LIM kinase 1 (LIMK1) and p21-activated kinase 4 (PAK4) are often over-expressed in breast tumors, which causes aggressive cancer phenotypes and unfavorable clinical outcomes. In addition to the well-defined role in regulating cell division, proliferation and invasion, the two kinases promote activation of the MAPK pathway and cause endocrine resistance through phosphorylating estrogen receptor alpha (ERα). PAK4 specifically phosphorylates LIMK1 and its functional partners, indicating possible value of suppressing both kinases in cancers that over-express PAK4 and/or LIMK1. Here, for the first time, we assessed the impact of combining LIMK1 inhibitor LIMKi 3 and PAK4 inhibitor PF-3758309 in preclinical breast cancer models. LIMK1 and PAK4 pharmacological inhibition synergistically reduced the survival of various cancer cell lines, exhibiting specific efficacy in luminal and HER2-enriched models, and suppressed development and ERα-driven signals in a BT474 xenograft model. In silico analysis demonstrated the cell lines with reliance on LIMK1 were the most prone to be susceptible to PAK4 inhibition. Double LIMK1 and PAK4 targeting therapy can be a successful therapeutic strategy for breast cancer, with a unique efficiency in the subtypes of luminal and HER2-enriched tumors.

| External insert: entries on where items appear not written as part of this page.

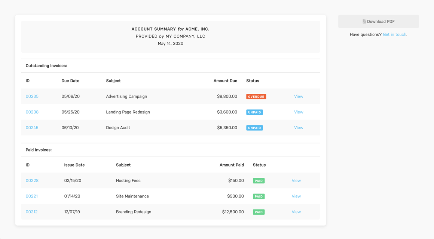Open the Get in touch link
The image size is (434, 239).
coord(394,34)
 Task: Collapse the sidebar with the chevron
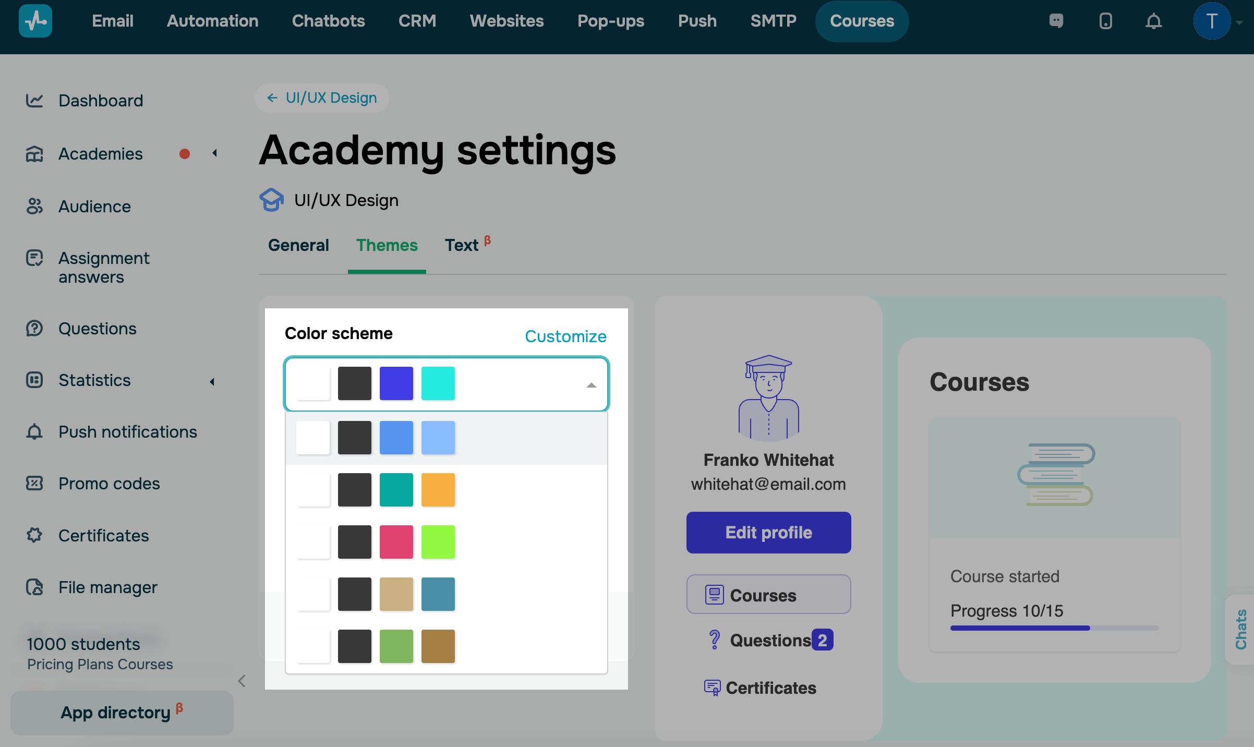tap(242, 681)
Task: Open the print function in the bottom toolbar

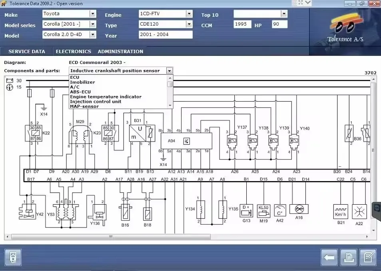Action: pos(349,258)
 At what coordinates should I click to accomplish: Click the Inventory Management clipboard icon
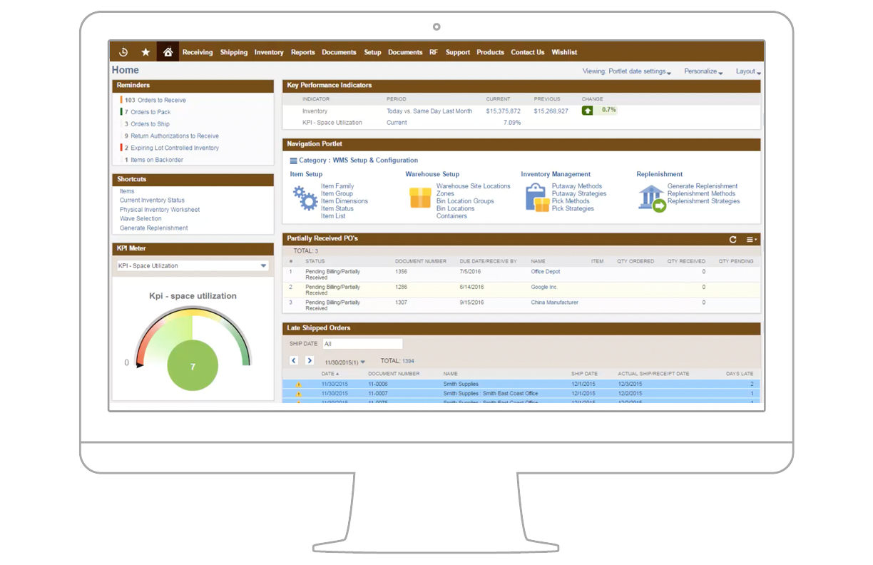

LIM激酶1（LIMK1）和p21激活的激酶4（PAK4）在乳腺癌中通常过表达，这会导致侵袭性的癌症表型和不良的临床结果。除了在调节细胞分裂，增殖和侵袭中的明确作用外，这两种激酶还通过磷酸化雌激素受体α（ERα）促进MAPK途径的活化并引起内分泌抵抗。PAK4特异性磷酸化LIMK1及其功能伙伴，表明在过度表达PAK4和/或LIMK1的癌症中抑制这两种激酶的可能价值。在这里，我们首次评估了LIMK1抑制剂LIMKi 3和PAK4抑制剂PF-3758309联合在临床前乳腺癌模型中的影响。LIMK1和PAK4的药理抑制作用协同降低了多种癌细胞的存活，在管腔和富含HER2的模型中显示出特定的功效，并在BT474异种移植模型中抑制发育和ERα驱动的信号。计算机分析表明，依赖LIMK1的细胞系最容易受到PAK4抑制的影响。LIMK1和PAK4双重靶向治疗可能是成功的乳腺癌治疗策略，在管腔和富含HER2的肿瘤亚型中具有独特的功效。